Indeed, there is a very general principle which allows the lifting of excluded minor characterisations from finite to infinite matroids. For any finite field $k$, a tame infinite matroid $M$ is representable over $k$ precisely when all of its finite minors are [3]. This principle allows us to lift all kinds of other statements easily from finite to infinite matroids. For example, an infinite matroid which is representable over both $GF(3)$ and $GF(5)$ is necessarily representable over $GF(p)$ for all primes $p$ (since all its finite minors are). 

For those readers who have come across partial fields and tracts, that last statement might have got you wondering whether we can define representations of infinite matroids over those objects, in the spirit of this post. For example, what might it mean for an infinite matroid to be orientable? This is a thorny problem, which will have to wait for a future post.

Although we now have a good definition of representability, there is one open problem in this area that has been nagging at me for years. Binary matroids can be defined as tame matroids with no $U_{2,4}$-minor. But do we really need to impose the condition of tameness here? To put it another way, must every wild matroid have a $U_{2,4}$-minor?

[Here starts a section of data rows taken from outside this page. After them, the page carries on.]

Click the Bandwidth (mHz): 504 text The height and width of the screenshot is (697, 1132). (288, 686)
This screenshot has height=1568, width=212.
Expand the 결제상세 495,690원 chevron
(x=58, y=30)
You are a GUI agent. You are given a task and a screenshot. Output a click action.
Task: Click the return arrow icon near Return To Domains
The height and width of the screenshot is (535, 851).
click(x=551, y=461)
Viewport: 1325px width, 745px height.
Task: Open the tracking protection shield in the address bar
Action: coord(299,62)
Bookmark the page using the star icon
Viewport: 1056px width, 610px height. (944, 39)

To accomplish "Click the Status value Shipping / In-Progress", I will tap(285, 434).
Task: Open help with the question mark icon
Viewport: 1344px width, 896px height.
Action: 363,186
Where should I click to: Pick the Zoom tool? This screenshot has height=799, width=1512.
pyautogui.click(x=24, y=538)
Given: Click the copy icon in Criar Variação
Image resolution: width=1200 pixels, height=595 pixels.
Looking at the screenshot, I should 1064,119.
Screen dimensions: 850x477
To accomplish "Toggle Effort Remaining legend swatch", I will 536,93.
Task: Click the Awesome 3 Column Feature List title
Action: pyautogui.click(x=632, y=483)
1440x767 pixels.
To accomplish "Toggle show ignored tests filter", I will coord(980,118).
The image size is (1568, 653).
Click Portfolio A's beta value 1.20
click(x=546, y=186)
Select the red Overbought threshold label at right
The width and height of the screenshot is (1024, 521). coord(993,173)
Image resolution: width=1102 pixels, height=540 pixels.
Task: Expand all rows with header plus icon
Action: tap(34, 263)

All the examples we know of do.

[1] S. Hadi Afzali Borujeni and Nathan Bowler, Thin sums matroids and duality, Advances in Mathematics, Volume 271, 2015, Pages 1-29.
[2] Nathan Bowler and Johannes Carmesin, Matroids with an infinite circuit–cocircuit intersection, Journal of Combinatorial Theory, Series B, Volume 107, 2014, Pages 78-91.
[3] Nathan Bowler and Johannes Carmesin, An excluded minors method for infinite matroids, Journal of Combinatorial Theory, Series B, Volume 128, 2018, Pages 104-113
[4] Henning Bruhn and Agelos Georgakopoulos, Bases and closures under infinite sums, Linear Algebra and its Applications, Volume 435, Issue 8, 2011, Pages 2007-2018.